Friday, December 16, 2016

Bacteria, Plants, and Karma

Below is a response by 'New Age Mystic' Aurora Clawson, written on March 26, 2015. Because of a response I received based on my affinity for plants, I did a Google search on 'plants and karma.'

The young lady stated, "There must be good karma around you. I like!"

As I perused through a few pages and stumbled across Clawson's answer to the question:


"How does karma work with living beings like bacteria, plants, etc?"

"Karma is a universal law that accompanies a level of sentient consciousness. Each bacteria does not have a sense of personal self with will and imagination. It has 'hive mind', subject to specific energetic laws governing its species. Its self is its principle. Each aspect of its principle is acted upon by thousands of variants that determine its effect upon those variants. Its species naturally moves along its own evolutionary path without personal choice, Thus, no karma. Since bacteria is acted upon, bacteria causing disease did not maliciously choose to harm human beings. Bacteria is subject to its own energetic design."

"It just so happens we live in a chemically oriented world and some chemicals are harmonious together, and some aren't. If the human system is harmed by interaction with a particular type of bacteria, it is not the bacteria's fault. It has simply, by some means been put together with a human host. It will seek to thrive, feed and survive within a human, as it does everywhere else. Bacteria will just go along doing what it does."

"Its just like wolves. Wolves form packs and kill for food only. They have no will or desire to KILL another wolf. They will fight for dominance, but never to the point of killing another of its species. They only kill for food, adhering to the primitive instincts deeply instilled within them. Ironically enough however, a dove will peck another dove to death. Aren't we humans good at choosing symbols of peace? Just an interesting aside. Still are they subject to karma? No. They are subject wholly to their instinctual natures. They cannot make a choice to deny their natures. There would be zero use for karma."

"Karma is simply a word for how universal consciousness responds to a species with will and imagination, and a species still defining themselves in a wholly limited and delusional way. Such a species is subject to something called the Law of Attraction which is how they are brought into wakefulness. This law is far more complex than the simplified version one hears by those who don't truly study it."

"We human beings have the capacity to choose our responses. Our perceptions create our realities. Self authority and the level of one's Conscious Awareness is what determines whether or not one is still subject to karma."

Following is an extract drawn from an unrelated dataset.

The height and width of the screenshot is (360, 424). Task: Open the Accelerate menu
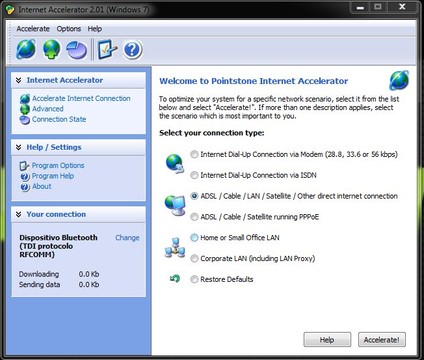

"When one has transcended their identification of ego as their self, they also transcend karma. The reasons for this would take a great deal of explanation. So I'll leave it at that. As well, there are many other truths about karma that are far more complex. It is never as simple as it seems."

"So the same applies to plants. Something to mention of interest however, is that these life forms can respond with something akin to emotion. When hooked up to instruments that measure their energetic response, they can receive differing types of music and emotions and create specific responses to them.
A plant can respond when its owner lands at an airport. The needles actually jumped at the specific time when measured in one particular experiment."

"Everything is a form of living Consciousness. The laws a thing is subject to depends entirely upon its degree of 'sentience of being' as an identity. Still they can respond with what humans may interpret as emotions to stimulus even if they are not possessing of an individual sense of identity in the human sense. Trees will warn other trees of fires, and the other trees will ooze more sap, which helps to keep them more fire retardant. Nature communicates with itself. None of these communications are determined by the law of karma, which pertains only to human thought."